Requires Imports System.Collections.Generic

Const N=Nothing
Function Z(h,r,a,Optional c=N,Optional p=N,Optional ByRef s=N)
If c Is N Then
c=New List(Of Long)
p=New List(Of Long)
End If
If s IsNot N And s?.Count<c.Count Then Return N
If p.Contains(h)Then Return N
p.Add(h)
For i=0To a.Count-1
Dim w=a(i)
If h Mod w=0Then
c.Add(w)
If h\w=1And(s Is N Or s?.Count>c.Count)Then
s=New List(Of Long)
s.AddRange(c)
End If
Z(h\w+r,r,a,c,p,s)
c.RemoveAt(c.Count-1)
End If
Next
Z=s
End Function

The function Z takes two Int64 (number of heads and head regrow rate), and a List(Of Int64) (Sectors), and returns a List(Of Int64) (the ordered choice of Sectors). ReturnsNothing` if there is no solution.

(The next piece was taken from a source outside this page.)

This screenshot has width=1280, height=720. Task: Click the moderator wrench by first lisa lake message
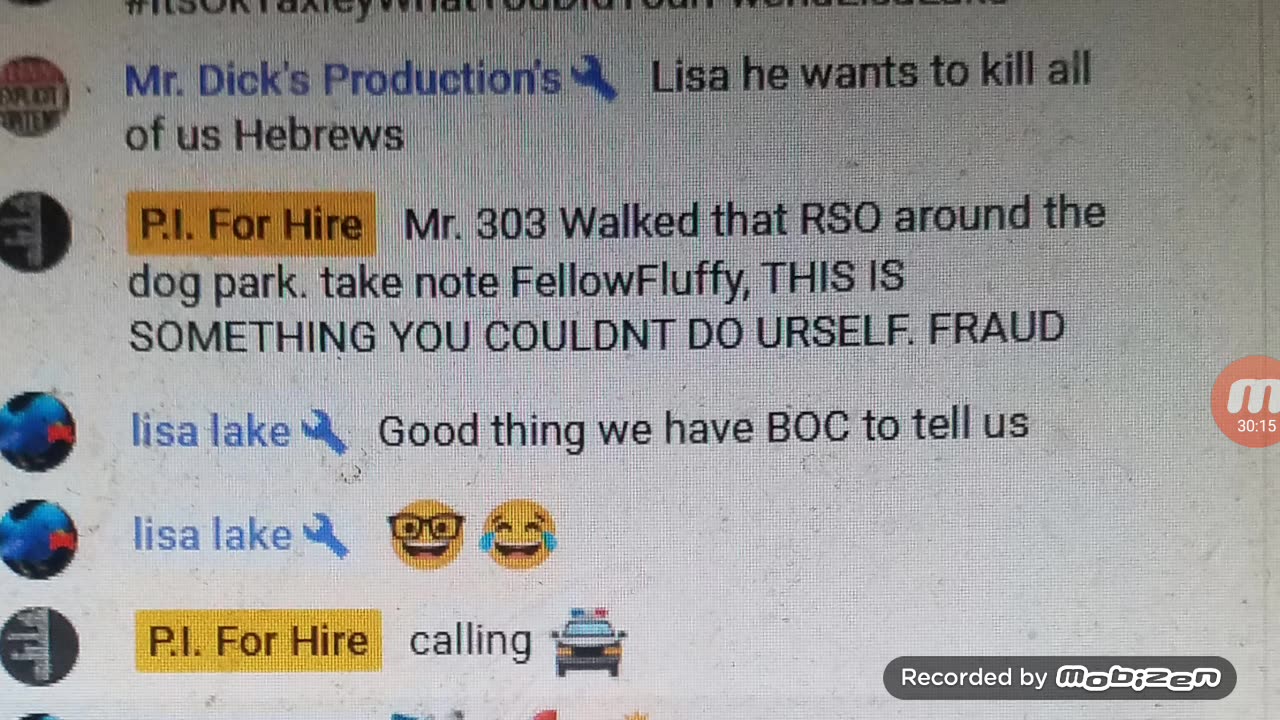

Assumes the Sectors are presented in sorted order from largest to smallest.

The Optional parameters are for the recursive calls to save state. They track the current order of Sectors in use, the shortest order of Sectors ever, and the number of heads ever encountered. If we encounter the same number of heads again, there has to have been a shorter way to reach it.

The only ordering of Sectors that matters is I need 1 to be last if it exists. Otherwise, the hydra will might grow without bounds because I could at every turn just use the 1 Sector and never try any other.

I declared a constant N to represent Nothing, shaving off 6 bytes each time I wanted to use Nothing.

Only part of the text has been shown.